Miller and Blumer said they oppose the use of taxpayer money for legal research related to the Web site operators. Blumer, who along with other council members received a report on Johnson's legal research last week, said the research dealt with Web addresses and the content of the Web sites. She said the brief even looked into filing a lawsuit against the Web site operators in a foreign country, but it rejected that prospect.
"The opinion was even if it were possible to get some kind of a conviction, it probably wouldn't have any standing in the U.S., so my reading of it was any attempt to impose restrictions to shut down Internet sites because of content really was running up against a brick wall," Blumer said.

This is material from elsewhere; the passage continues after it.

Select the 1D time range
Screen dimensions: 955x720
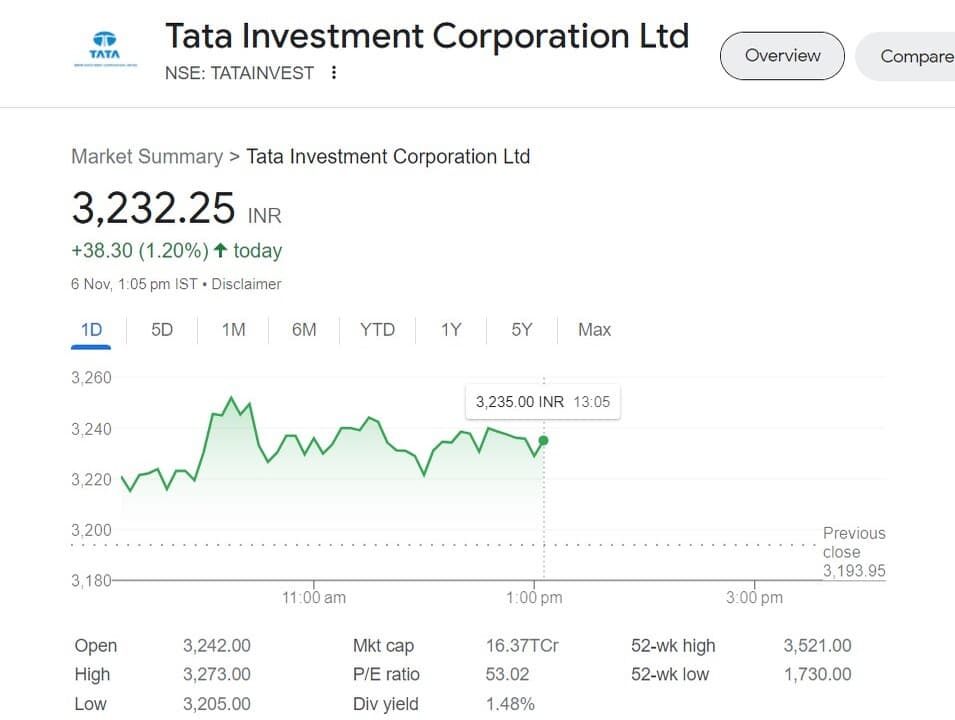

Johnson, who originally told council members not to release the report, said Thursday night that she may release it if all of the council members agree.
Several lawyers said it would be difficult to restrain the information posted on the Web sites.
Dallas lawyer Chip Babcock, who represented Oprah Winfrey when she was sued by cattle producers and represents numerous media outlets, including the `Star-Telegram,' said a libel case would require public officials to prove that the author knew his or her information was false or had serious doubts about the truth of what was being posted.
"What the public official who feels stung by criticism has to avoid is a lawsuit over somebody's expression of opinion," Babcock said.
A lawsuit over the use of a Web address also might be difficult to win if the address includes a geographical area such as Dallas, said lawyer Alan Greenspan, whose specialty is Internet law. The Anti- Cybersquatting Consumer Protection Act, a 1999 law regarding domain names, probably would not apply because it seeks to protect trademarks online, he said.
Adelman acknowledged he recently registered the name "possformayor." Poss is said to have mayoral aspirations.
Adelman said he hasn't decided what to do with the domain name, but he might connect it to his barkingdogs.org Web site.
Gwinn, who said he has registered five or six city-affiliated names but declined to release them, said the Web sites make government officials uneasy because they fear the information could hurt them at the polls.
"For the first time, there is an entity, a very powerful entity, that is playing into the future of some of these politicians and they have absolutely no control over it," said Gwinn, director of technology at Southern Methodist University's Cox School of Business.
Poss declined to comment about the Web sites but said she supports the use of the Internet to further activism as long as it is used fairly.